En 1999, al final de su vida, Pierre Bourdieu también lanzó un grito de alerta. Dijo, a manera de vaticinio, que habría un declive con los éditeurs héroïques y anunció el ascenso de los publishers. Así predijo el arribo del populismo en la literatura, un Continente Literario en el que los editores no saben leer, pero su habilidad esencial y precisa es contar. Hacer cuentas es lo primordial. Dicho de otra manera, el lector ya no importa, lo esencial es el consumidor. Este hecho necesariamente nos lleva a una redefinición del lector. El lector ahora es un mecanismo mucho más complejo e interdisciplinario. García Canclini afirma: “El concepto de lector fue trabajado en el marco de una teoría de los campos, ya sea de forma restringida como lector de literatura o en sentido más sociológico como destinatario del sistema editorial. Esa delimitación es aún más estricta cuando se incorpora al lector como personaje en obras tan diversas como la de Macedonio Fernández, que opone el lector artista (el que no busca una solución), o en la novela de Italo Calvino (Si una noche de invierno un viajero), en neta oposición al mundo televisivo”. Este sería el ideal de un lector, pero cada vez y con mayor rapidez nos convertimos en un internauta, alguien que lee, escucha y combina materiales diversos, procedentes de la lectura y de los espectáculos. “Ni los hábitos actuales de los lectores-espectadores-internautas, ni la fusión de empresas que antes producían por separado cada tipo de mensajes, permite ya concebir como islas separadas los textos, las imágenes y su digitalización”. De manera rotunda, entendamos, el consumo cultural está integrado: radio, televisión, música, noticias, libros, revistas e internet. Más que lectores somos internautas y así construimos nuestra actualidad demasiado ruidosa. Esta es nuestra jaula. La conducta noble de la disidencia a base de libros va en franco declive. Un buen ejemplo es la resemantización de la canción Bella, Ciao.

La idea del pensamiento posmoderno, diserta García Canclini, abandonó la estética de la ruptura y propuso revalorar distintas tradiciones, auspició la cita y la parodia del pasado más que la invención de formas enteramente inéditas. Insisto: esta es nuestra jaula.

La buena acogida del “refrito” como mercancía novedosa propició que los artistas perdieran autonomía creativa porque necesariamente se sometieron a las exigencias y necesidades del mercado. Otro factor que desanimó la creatividad, nos dice el ensayista, fue la atrofia del mecenazgo estatal y de los movimientos artísticos independientes. A riesgo de parecer conservador, debe decirse que el mecenazgo tiene más de una lectura posible. No sólo propicia “flojos”, “mantenidos” o “vagos”. Bien estructurado, ordenado y reglamentado, el mecenazgo da oxígeno puro a proyectos de valor literario. ¿Por qué? Dejo a García Canclini la respuesta: “Las políticas privadas y públicas, reconfiguradas bajo criterios empresariales, prefirieron, en vez de la originalidad que aspira a crear sus receptores, la capacidad de recuperación de las inversiones en exposiciones y espectáculos”.
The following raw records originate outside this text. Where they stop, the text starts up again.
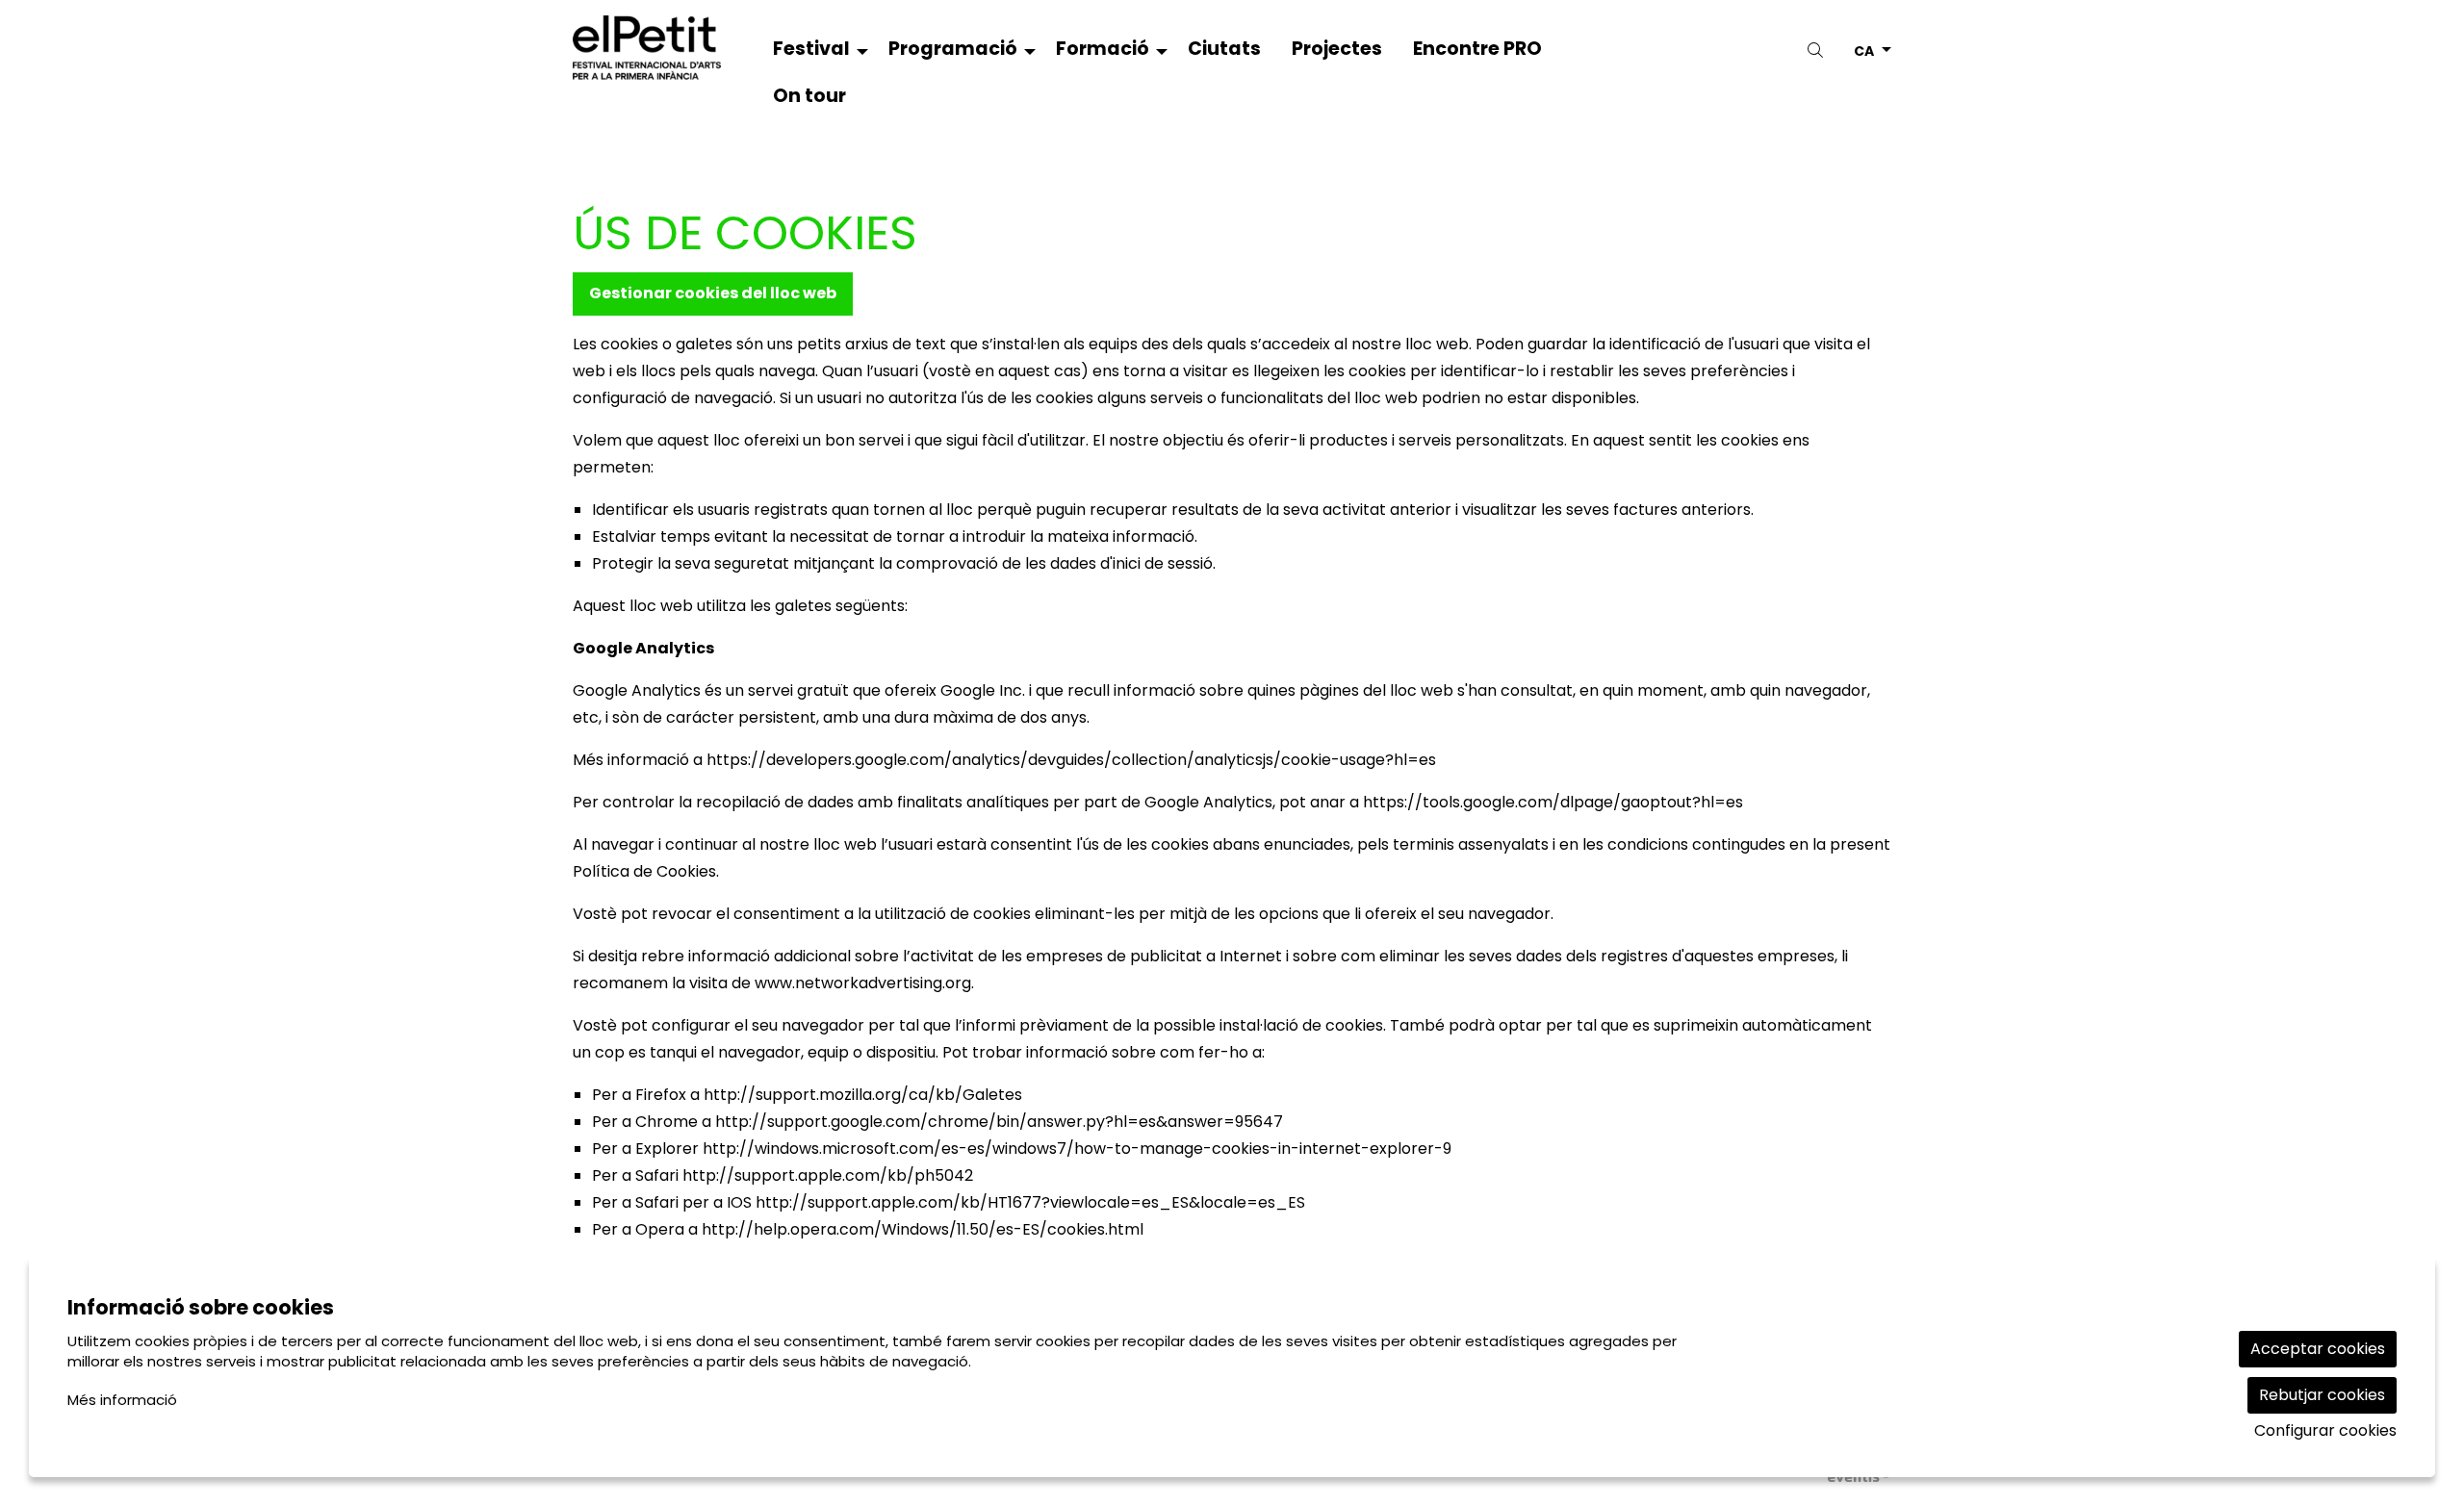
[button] (1819, 50)
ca (1864, 49)
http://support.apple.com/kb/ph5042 (827, 1175)
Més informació (122, 1400)
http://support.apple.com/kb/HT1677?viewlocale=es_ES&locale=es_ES (1030, 1202)
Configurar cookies (2325, 1431)
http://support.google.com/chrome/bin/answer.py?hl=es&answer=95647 (999, 1121)
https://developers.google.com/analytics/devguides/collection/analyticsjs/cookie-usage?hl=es (1071, 760)
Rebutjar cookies (2322, 1395)
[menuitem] (815, 52)
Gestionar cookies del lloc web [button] (712, 293)
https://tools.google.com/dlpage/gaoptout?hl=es (1553, 802)
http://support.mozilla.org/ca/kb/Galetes (863, 1095)
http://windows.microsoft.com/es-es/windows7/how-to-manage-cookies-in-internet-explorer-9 (1077, 1148)
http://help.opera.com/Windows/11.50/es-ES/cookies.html (922, 1229)
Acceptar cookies (2317, 1349)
Después de ingresar a Lectores, espectadores e internautas queda la certeza de que el lector ya no es el eje central de una editorial ni de un autor. Ambas instituciones del Continente Literario se desgarran por encontrar el hallazgo comercial. Mejor dicho, se desgarran por encontrar el ideal artístico del reciclaje (término más acorde con la publicidad) que diferencia a editorial y autor de los competidores.